Non voglio fare un torto all’intelligenza del Papa e dei suoi più stretti collaboratori e pensare che si tratti solo di inciampi comunicativi. Immagino che prima della messa in onda del documentario di Afineevsky, qualcuno in Vaticano l’abbia visto e quindi avallato. Se di manipolazione si tratta, comunque di una manipolazione che ha ricevuto, chiamiamolo così, un imprimatur da parte di qualcuno ben consapevole che ciò avrebbe creato confusione.

Il caos e la Straniera

Il Foglio oggi in prima pagina titola “Il caos diventa dogma” e mi pare che riassuma bene lo stato dell’arte: «È il caos eretto a dogma in un pontificato che di dogmi non vuole sentire parlare. Il caos su un tema così centrale quale è la famiglia».

È chiaro, infatti, che da oggi quella frase – e non le molte altre in cui Bergoglio ha parlato “contro” il gender e le nozze gay – sarà utilizzata a scopi propagandistici.
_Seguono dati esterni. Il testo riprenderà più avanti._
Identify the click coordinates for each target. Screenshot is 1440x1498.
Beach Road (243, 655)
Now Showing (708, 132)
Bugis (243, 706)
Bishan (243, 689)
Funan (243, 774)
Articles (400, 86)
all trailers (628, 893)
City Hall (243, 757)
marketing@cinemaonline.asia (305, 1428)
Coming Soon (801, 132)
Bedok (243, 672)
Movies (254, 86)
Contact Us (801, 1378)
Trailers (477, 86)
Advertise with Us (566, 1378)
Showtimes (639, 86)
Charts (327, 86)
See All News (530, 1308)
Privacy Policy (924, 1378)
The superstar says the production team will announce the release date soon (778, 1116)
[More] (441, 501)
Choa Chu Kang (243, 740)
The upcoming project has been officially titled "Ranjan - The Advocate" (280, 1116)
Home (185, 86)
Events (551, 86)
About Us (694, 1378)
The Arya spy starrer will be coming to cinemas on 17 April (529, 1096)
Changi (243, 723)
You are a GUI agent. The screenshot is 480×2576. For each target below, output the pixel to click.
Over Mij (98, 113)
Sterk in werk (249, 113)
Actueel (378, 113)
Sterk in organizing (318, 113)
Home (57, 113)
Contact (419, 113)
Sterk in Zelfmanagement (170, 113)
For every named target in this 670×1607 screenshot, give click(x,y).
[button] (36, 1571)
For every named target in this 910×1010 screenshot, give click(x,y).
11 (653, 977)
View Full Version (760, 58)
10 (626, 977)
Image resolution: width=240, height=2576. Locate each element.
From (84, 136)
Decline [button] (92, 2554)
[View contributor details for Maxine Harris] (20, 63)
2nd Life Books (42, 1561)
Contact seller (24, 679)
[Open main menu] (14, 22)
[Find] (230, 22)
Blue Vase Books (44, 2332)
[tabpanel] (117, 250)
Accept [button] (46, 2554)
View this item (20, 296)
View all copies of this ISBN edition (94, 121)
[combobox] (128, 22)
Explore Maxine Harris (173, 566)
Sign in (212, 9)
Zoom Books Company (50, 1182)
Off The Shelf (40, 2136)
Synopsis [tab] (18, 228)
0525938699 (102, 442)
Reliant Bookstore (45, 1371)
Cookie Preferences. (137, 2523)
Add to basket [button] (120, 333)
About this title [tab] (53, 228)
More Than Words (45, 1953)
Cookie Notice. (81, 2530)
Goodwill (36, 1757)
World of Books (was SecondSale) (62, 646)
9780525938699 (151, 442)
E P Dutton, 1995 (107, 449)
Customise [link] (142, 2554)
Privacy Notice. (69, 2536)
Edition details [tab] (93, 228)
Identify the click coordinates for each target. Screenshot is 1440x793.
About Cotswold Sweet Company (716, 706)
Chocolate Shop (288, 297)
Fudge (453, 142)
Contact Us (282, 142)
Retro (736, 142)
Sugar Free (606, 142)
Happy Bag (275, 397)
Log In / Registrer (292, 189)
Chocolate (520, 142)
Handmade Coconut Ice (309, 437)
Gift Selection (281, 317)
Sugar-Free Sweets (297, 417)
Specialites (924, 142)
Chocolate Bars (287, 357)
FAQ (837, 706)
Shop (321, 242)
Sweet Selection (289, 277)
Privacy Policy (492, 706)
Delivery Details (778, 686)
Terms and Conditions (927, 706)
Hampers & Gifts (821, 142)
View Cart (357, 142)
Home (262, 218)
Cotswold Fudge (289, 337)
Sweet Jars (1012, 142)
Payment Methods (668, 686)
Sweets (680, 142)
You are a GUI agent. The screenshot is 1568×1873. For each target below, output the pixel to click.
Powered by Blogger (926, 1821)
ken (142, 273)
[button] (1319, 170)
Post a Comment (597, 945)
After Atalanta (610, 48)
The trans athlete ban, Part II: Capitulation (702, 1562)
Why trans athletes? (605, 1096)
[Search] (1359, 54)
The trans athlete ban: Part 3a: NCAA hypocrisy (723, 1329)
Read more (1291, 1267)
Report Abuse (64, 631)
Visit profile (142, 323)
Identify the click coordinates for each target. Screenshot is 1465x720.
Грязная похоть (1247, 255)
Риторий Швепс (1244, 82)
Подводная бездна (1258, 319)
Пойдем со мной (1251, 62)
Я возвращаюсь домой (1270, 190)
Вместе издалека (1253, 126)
Che il Papa si presti a questo gioco, fa un po’ impressione: non tanto perché non “possa” farlo, quanto piuttosto perché, così facendo, di fatto “uniforma” il messaggio cristiano al messaggio secolare. «Non conformatevi», diceva san Paolo e qui tutto, invece, ci dice che stiamo andando – se non ci siamo già pienamente arrivati – nella direzione opposta. Non è quindi una questione che riguarda solo le unioni gay, ma più in generale una tendenza, ormai in atto da anni e da molto prima di Bergoglio, da parte della Chiesa di addolcirsi nei confronti del Secolo: il tentativo di liquefarsi, di rinunciare alla propria peculiarità e razionalità, cercando per quieto vivere scappatoie che la facciano “stare al passo” coi trend più in voga.

Sarebbe un peccato non solo per i fedeli, ma anche per gli atei, gli agnostici, gli stessi omosessuali (di cui non frega nulla a nessuno, visto che ormai tutti li trattano come “oggetti di polemica” e non come persone. Sono diventati un “prodotto”, una merce per ottenere altro). Sarebbe un peccato soprattutto per noi che sappiamo che la Chiesa sarà sempre «la Straniera», come la chiamava Eliot, e ci piace proprio per questo, per essere altro, per dire altro rispetto alla comoda e istintiva logica del mondo. Per essere un segno di contraddizione, non di omologazione.